The abundance of fast food and heavily processed foods in our diet, plus our proclivity to eat on the go have made digestion issues incredibly common. We complain of flatulence, pain, and constipation; we are bombarded with advertisements of probiotics, dairy products with bifido- and lactobacteria, and food supplements. But what if a simple but very special fiber could help our digestion woes?Inulin, in spite of its slightly threatening name, is just a type of fiber. Dietary fibers are carbohydrates that cannot be digested by our body, and they come in three broad types: those that can be dissolved in water, those that cannot, and so-called resistant starches. Inulin is a soluble fiber: once you eat it, it forms a gel-like substance in your gut, through which it passes without being absorbed. Now, we’ve all heard that one must eat fiber to help digestion, but why?

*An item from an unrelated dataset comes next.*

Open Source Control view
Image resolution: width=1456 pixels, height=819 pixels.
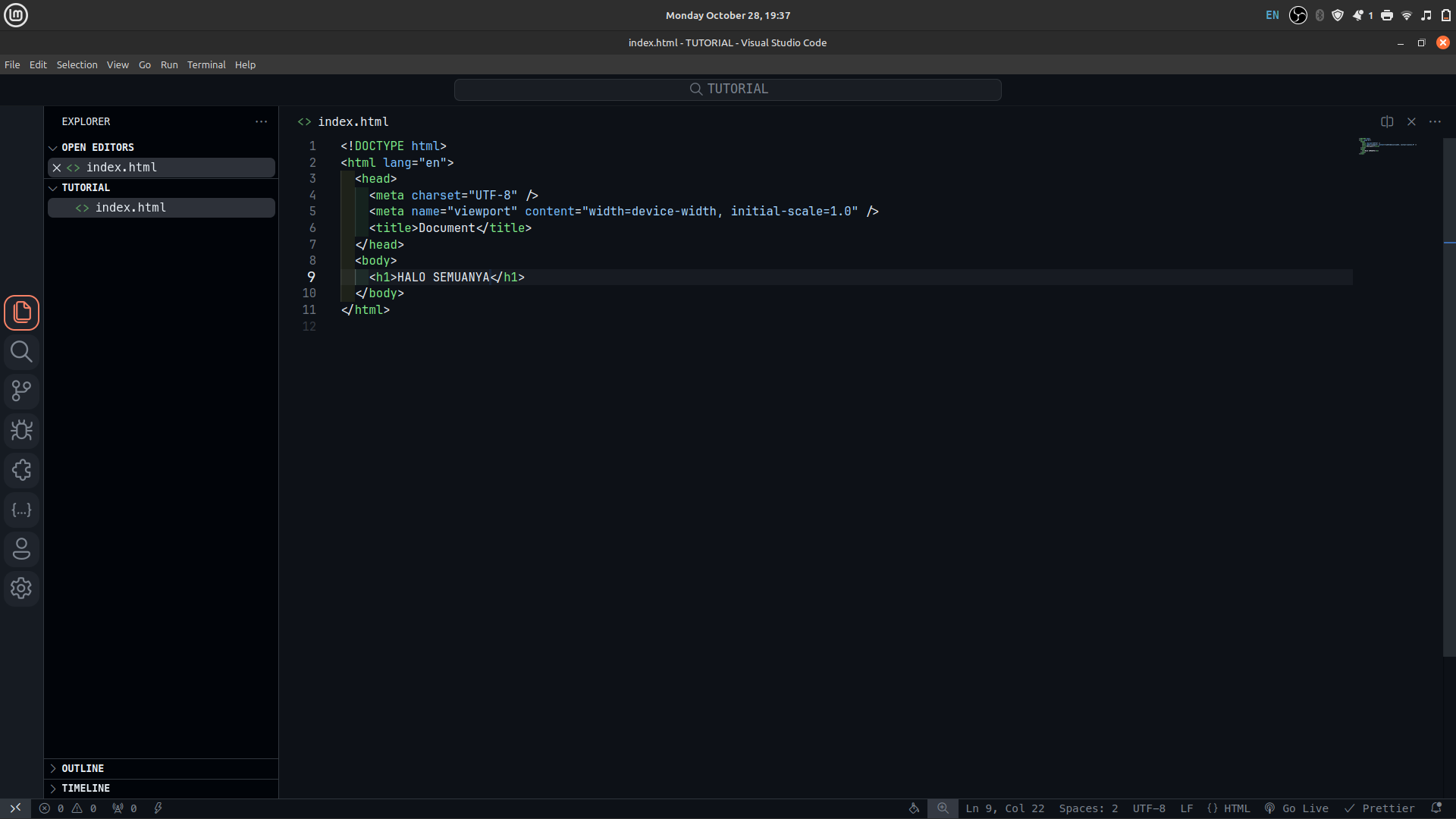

- First of all, fiber is necessary for healthy gut macrobiota – our intestines contain about the same number of bacteria as the total number of cells in our body! Most of them are healthy bacteria, essential for metabolism; but stress, antibiotics, and unhealthy diet can cause an increase in the population of harmful bacteria that cause inflammation and bowel infections. Soluble fibers like inulin provide a great source of nutrition to the ‘good’ gut flora, thus preventing inflammation and dysbacteriosis.
- Second, the consumption of inulin can prevent constipation: the gelatinous substance formed by inulin lubricates the inside of the gut, allowing the rest of the food to pass easily and preventing hemorrhoids (here is a recent study.)
- Third, inulin fills the gut and creates a sensation of fullness, thus reducing the desire to eat more. It slows digestion, allowing your body to absorb more nutrients from food. Inulin’s ability to curb appetite safely means that it can be used as a weight control measure (more details here.)